Role of urease in the pathogenicity of Shiga toxin-producing Escherichia coli

Abstract

Shiga toxin-producing Escherichia coli (STEC) is a foodborne pathogen with an extremely low infectious dose that is responsible for major disease outbreaks. STEC colonizes the colon and can cause hemorrhagic colitis and hemolytic uremic syndrome in humans, often leading to hospitalization and sometimes resulting in death. The STEC genome contains a ure gene cluster, ureDABCEFG, which encodes the urease enzyme that produces ammonia as it hydrolyzes the substrate urea. However, the contribution of urease to the pathogenicity of STEC and the regulation of the ure gene locus had not been elucidated. Previously, in the STEC O157:H7 Sakai strain, a single nucleotide polymorphism (SNP) in ureD encoding a urease chaperone protein was identified, resulting in substitution of an amber stop codon for glutamine. This SNP is observed in the majority of STEC O157:H7 isolates and correlates with a negative urease phenotype in vitro. We demonstrate that the lack of urease activity in vitro is not solely due to the amber codon in ureD. Our analysis has identified two additional SNPs in ureD, and experiments reveal that a L38P substitution enhances enzyme activity, however, a L205P substitution does not. Multi-locus sequence typing analysis for a variety of STEC isolates combined with ureD sequence reveals that except for a subset of the O157:H7 strains, neither the in vitro urease-positive phenotype nor ureD sequence is phylogenetically restricted. Experiments conducted using a mouse model for stomach transit demonstrate that urease-expressing wild-type STEC is twice as likely to survive the acidic environment during stomach passage as the ure deletion mutant. Mouse colonization experiments also reveal an enhanced ability of the wild-type STEC to colonize the intestinal tract compared to the ure deletion mutant. Furthermore, we demonstrate that the STEC ure gene locus is nitrogen-regulated at the transcriptional level.

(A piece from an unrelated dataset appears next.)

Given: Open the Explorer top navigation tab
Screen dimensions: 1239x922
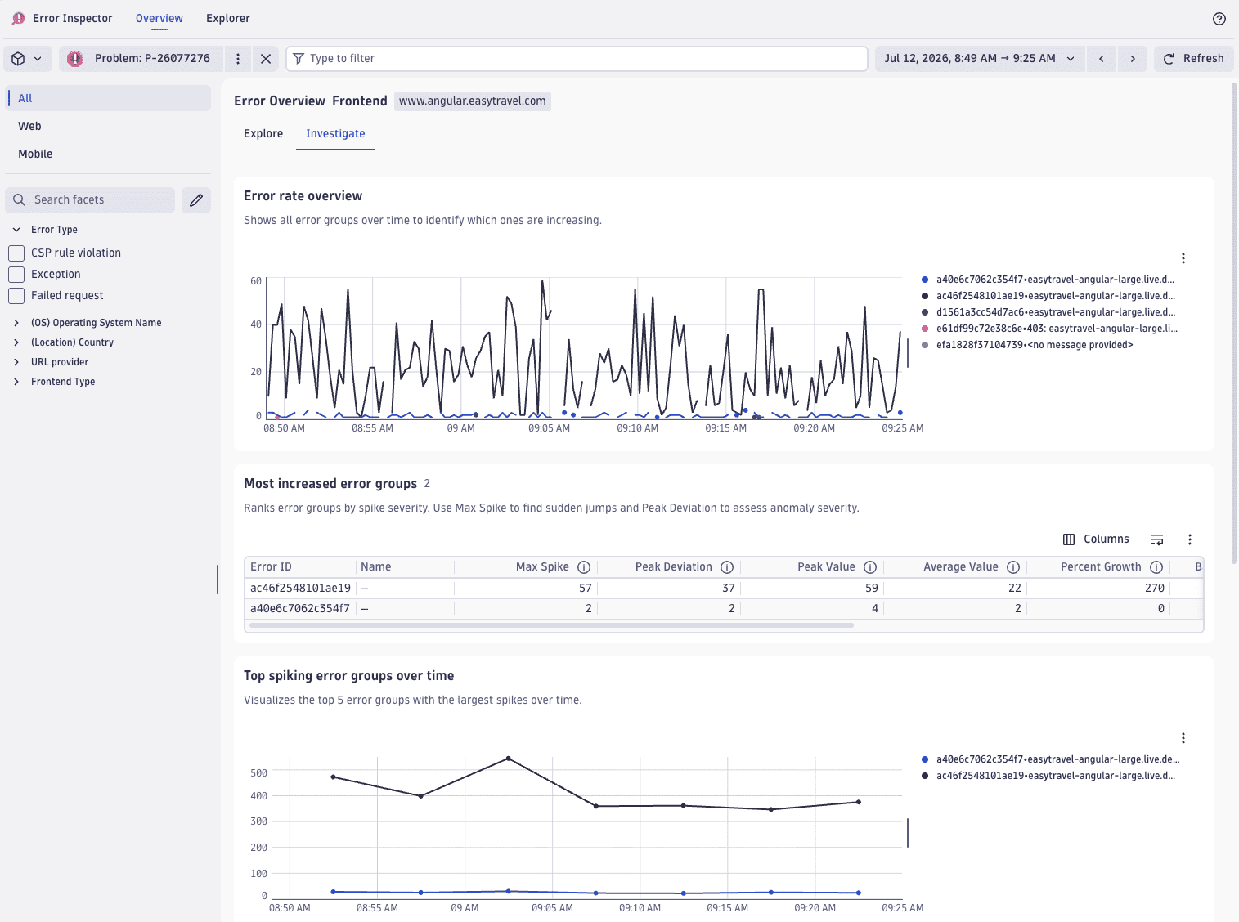Looking at the screenshot, I should [228, 19].

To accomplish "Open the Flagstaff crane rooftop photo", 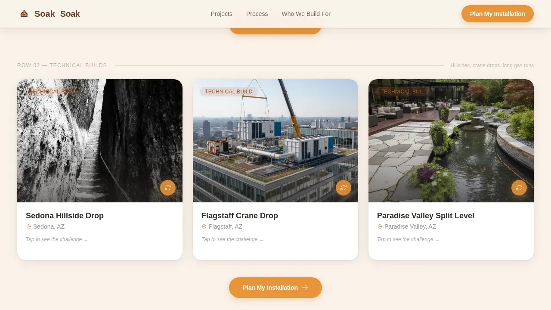I will click(x=276, y=141).
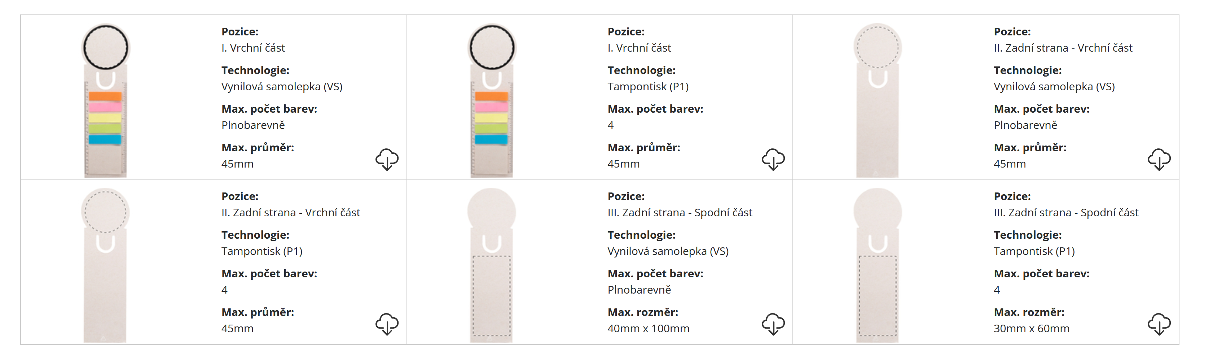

Overall, we demonstrate that, although STEC appears to express urease at a moderate level, the ammonia produced upon urea hydrolysis most likely aids in STEC pathogenicity by buffering the bacteria during stomach transit as well as providing an easily assimilated nitrogen source that enhances colonization ability in the colon where STEC must compete with other microbes for nitrogen.